Freddie Mac, the second-biggest provider of U.S. residential mortgage funding, said on Thursday its loss widened more than expected to $2.5 billion in the fourth quarter as the housing crisis worsened.

A sharper-than-expected drop in home prices that first sparked a crisis in subprime mortgage lending since last summer tainted the entire U.S. housing market, hurting Freddie Mac and its rival Fannie Mae. Fannie Mae said on Wednesday it posted a $3.6 billion loss.

As the U.S. housing crisis worsened, rising delinquencies and foreclosures have forced the companies to write down the values of mortgage securities they own and boost reserves to cover their guarantees of payment on bonds held by investors.

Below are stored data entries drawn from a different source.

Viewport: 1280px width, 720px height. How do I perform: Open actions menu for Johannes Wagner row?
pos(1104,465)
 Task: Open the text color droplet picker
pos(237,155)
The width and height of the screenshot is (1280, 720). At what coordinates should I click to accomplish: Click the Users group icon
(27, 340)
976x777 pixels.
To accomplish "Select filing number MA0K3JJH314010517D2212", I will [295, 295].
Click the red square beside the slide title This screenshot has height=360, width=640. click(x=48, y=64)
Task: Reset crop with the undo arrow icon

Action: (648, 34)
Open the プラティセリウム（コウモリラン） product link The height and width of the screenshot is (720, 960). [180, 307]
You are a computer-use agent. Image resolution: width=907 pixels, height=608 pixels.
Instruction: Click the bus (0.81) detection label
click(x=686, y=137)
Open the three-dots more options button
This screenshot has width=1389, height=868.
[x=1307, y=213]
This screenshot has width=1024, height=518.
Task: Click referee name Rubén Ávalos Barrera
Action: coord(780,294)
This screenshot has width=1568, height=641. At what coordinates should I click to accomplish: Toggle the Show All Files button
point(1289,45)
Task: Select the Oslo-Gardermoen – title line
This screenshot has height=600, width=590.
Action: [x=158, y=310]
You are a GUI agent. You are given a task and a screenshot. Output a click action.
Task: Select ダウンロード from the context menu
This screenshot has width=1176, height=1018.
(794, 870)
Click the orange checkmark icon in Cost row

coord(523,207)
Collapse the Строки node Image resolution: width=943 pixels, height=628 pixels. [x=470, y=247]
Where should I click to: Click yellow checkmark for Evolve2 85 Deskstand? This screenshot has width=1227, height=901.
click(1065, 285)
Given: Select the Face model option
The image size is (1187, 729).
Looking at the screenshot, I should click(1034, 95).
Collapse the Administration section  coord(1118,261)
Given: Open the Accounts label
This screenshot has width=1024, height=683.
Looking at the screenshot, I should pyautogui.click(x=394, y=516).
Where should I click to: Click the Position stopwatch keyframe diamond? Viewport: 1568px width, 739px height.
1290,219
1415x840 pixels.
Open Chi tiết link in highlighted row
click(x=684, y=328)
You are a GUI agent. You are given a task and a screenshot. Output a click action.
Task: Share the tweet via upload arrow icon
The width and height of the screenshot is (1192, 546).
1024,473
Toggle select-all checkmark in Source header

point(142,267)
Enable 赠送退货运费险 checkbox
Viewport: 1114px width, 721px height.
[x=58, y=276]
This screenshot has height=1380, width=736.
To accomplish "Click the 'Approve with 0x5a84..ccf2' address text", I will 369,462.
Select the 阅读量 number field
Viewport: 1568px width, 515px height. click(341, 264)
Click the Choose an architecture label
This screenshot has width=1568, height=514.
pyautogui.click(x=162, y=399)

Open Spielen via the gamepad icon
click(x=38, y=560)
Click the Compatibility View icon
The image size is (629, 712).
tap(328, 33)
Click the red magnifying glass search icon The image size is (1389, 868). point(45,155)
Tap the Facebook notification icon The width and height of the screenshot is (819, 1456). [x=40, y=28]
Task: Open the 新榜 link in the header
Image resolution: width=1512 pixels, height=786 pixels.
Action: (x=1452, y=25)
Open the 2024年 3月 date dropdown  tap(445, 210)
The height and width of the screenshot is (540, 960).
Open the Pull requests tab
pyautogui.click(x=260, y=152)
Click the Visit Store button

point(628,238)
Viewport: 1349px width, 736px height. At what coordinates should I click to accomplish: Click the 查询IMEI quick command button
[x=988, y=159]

Shares of Freddie Mac fell 1 percent to $24.85 in trading before the market opened.

Freddie Mac lost $3.97 per share in the fourth quarter, far more than analysts had expected.

The government-chartered company said its net loss increased from $401 million in the year-earlier period. It is coming off a $1.2 billion loss for the third quarter that was revised from $2 billion after an accounting change.

Citing the "severe" housing downturn, Freddie Mac increased its estimate of total credit losses by a combined $1.5 billion for 2008 and 2009. It now expects losses of $2.2 billion and $2.9 billion for the next two years, respectively.

"We will be cautious going into the year because we think 2008 will be a very telling year as to where the credit market is going," Buddy Piszel, Freddie Mac's chief financial officer, told Reuters.

Credit-related expenses were $912 million for the quarter, while total credit losses were $236 million.

McLean, Virginia-based Freddie Mac, which was chartered by Congress in 1970 to boost U.S. homeownership, is struggling to strike a balance between growing its business while tightening underwriting guidelines to protect itself from further losses.

The federal regulator for Freddie Mac and Fannie Mae on Wednesday lifted restrictions on the growth in the companies' combined $1.4 trillion mortgage portfolios, giving them more flexibility to support the ailing housing market. But dire predictions for delinquencies and foreclosures this year will probably keep the companies conservative with their capital, analysts said.

"We won't be aggressively growing at this point but at the same time we may be able to take advantage of some market opportunities," Piszel said.

Wall Street analysts had expected the company would post a fourth-quarter loss of $2.48 per share, and a $3.05 per share loss including special items, according to Reuters Estimates.